The following episode has so many interesting talking points on Evangelicalism, evil, tolerance, witchcraft, control, the world becoming post-Christian, and the end of storytelling, I didn’t even know where to start to unpack it. Once you get past the Pope sneaking out of the Vatican to give alms to the poor (ends around 7:17), the conversation shifts to the depiction of supernaturalism in films and what constitutes good and evil in a post-Christian world.

At around 22:38, Phil, Drew Dyke, and Skye Jethani begin discussing what happens when diversity attacks shared values and how this destroys the ability to tell a story. Phil quotes screenwriting guru Robert McKee noting that when a society has no shared common values you can’t tell a story because no one will agree with the framing mechanisms of rightness and wrongness needed to make a statement about a value depicted through story. Earlier, the trio decided that this has left us with only one agreed-upon value: Don’t oppress (or be mean to) other people. And in the end, this is all that is left of evil.

It’s a powerful discussion with startling ramifications for Christianity, both as Christians seek to share The Story of All Stories and as we confront genuine Evil as the Bible defines it.

The discussion then verges into talking about external evil and how stories are loath to discuss a greater evil that cannot be explained as just bad thoughts we might have for people who are different from us. We also see into how this comes down to control and why religious ideas with controlling godlike powers or controlling God Himself are anathema to the Christian worldview. And then Jethani mentions how some Christians are essentially practicing witchcraft.

If you want something to ponder this weekend, this provides a monster-sized load of fodder. Consider how certain groups in the U.S. are marginalizing Christian voices using revised storytelling. Ask how it is that Evangelicals try to control God. How are systems evil, including those systems we cherish as Americans first and Christians a distant second? And isn’t Atheism nothing more than a grab at control?
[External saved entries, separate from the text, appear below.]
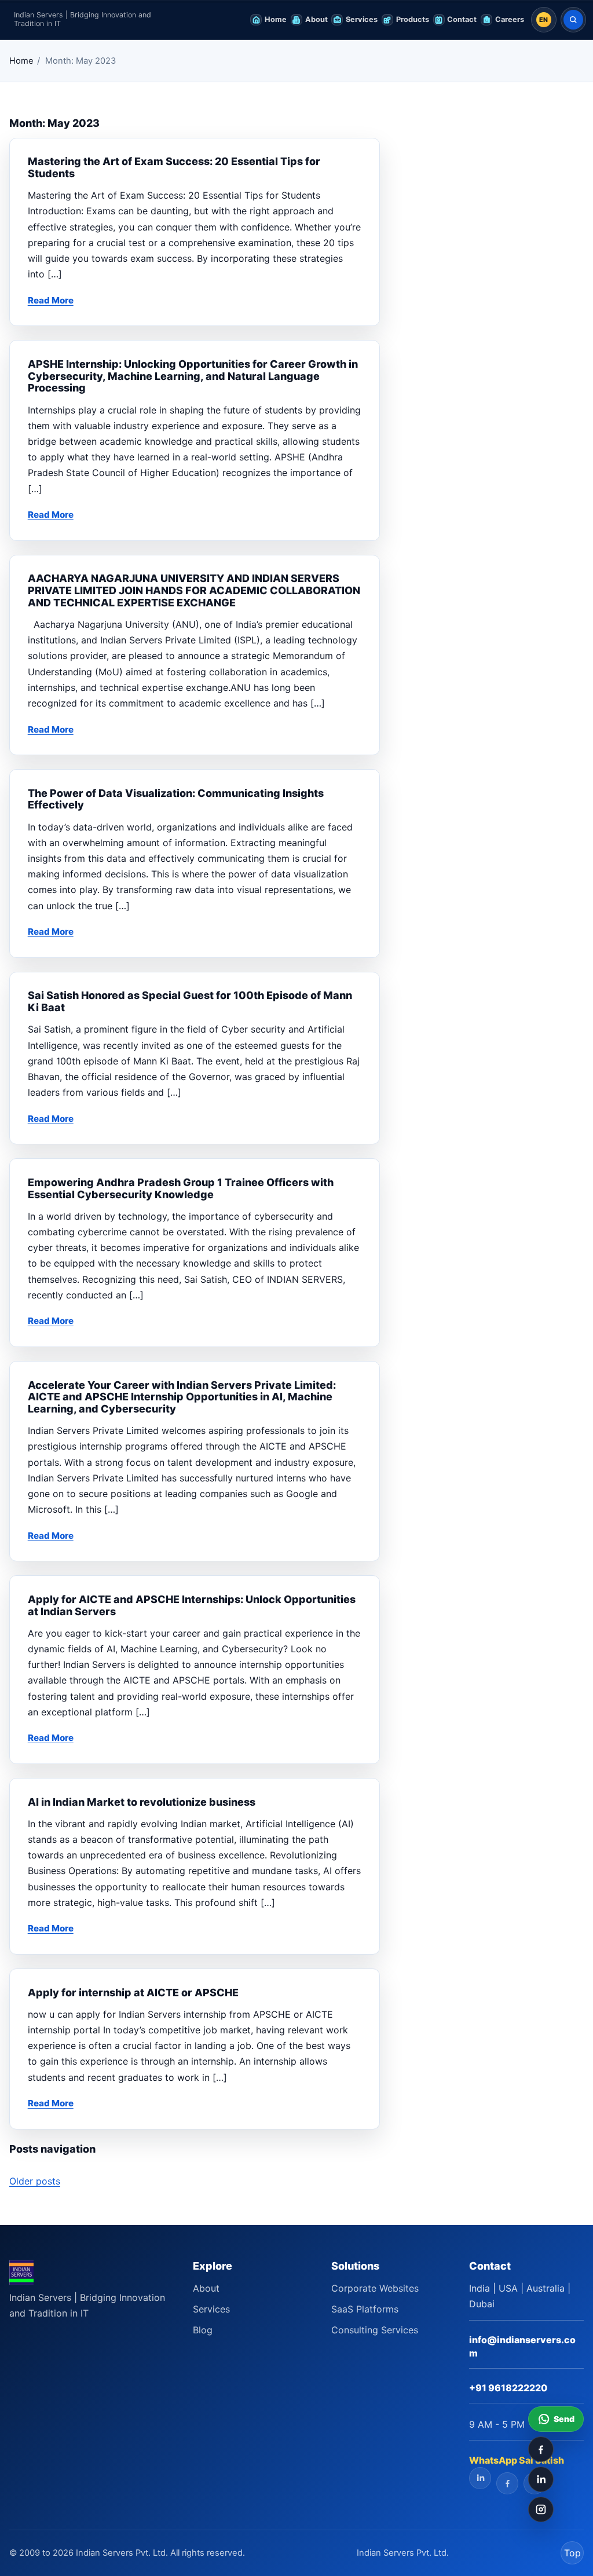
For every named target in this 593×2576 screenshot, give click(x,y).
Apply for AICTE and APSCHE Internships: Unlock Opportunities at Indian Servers (192, 1605)
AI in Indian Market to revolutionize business (141, 1802)
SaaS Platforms (364, 2309)
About (206, 2288)
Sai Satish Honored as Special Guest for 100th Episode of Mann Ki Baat (190, 1001)
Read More (51, 300)
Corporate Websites (375, 2288)
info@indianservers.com (522, 2346)
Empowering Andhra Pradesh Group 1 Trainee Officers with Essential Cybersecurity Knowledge (181, 1188)
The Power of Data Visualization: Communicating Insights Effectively (176, 799)
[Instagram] (541, 2509)
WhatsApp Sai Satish (516, 2460)
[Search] (573, 20)
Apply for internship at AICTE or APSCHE (133, 1992)
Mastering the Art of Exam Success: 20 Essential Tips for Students (174, 167)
A lot of issues we American Christians don’t want to touch get talked about on this podcast/videocast, and not just this episode. Check it out.

(And for the Cincinnatians in the reading audience, yes, that’s a Skyline Chili mug in front of Skye Jethani, who is a graduate of Miami University in Oxford. The videocast is shot in the Wheaton, Illinois, area, home to my alma mater.)

3 thoughts on “Christianity, Evil, Control, and the End of Storytelling

  1. Diane R

    Yes, welcome to the BIG influence of Continental postmodern philosophy on our culture. Modernism with it’s ” there is a truth” is fast disappearing. The evangelical version of this philosophy is emergent. The purveyors of this of course, are, Robb Bell, Brian McLaren, Tony Jones, et. al.

    • Diane,

      When evil is distilled into nothing more than some person’s vague concept of oppression, then it is possible to turn the words “I believe what you are doing is destructive” into oppression. This is how the self-appointed cognescenti in our society are redefining religious thought as oppressive, turning Christianity from the ultimate in good into the libertine’s definition of evil. Such a wicked redefining would have been incomprehensible in an earlier age. That it is reversing in less than one generation is astonishing.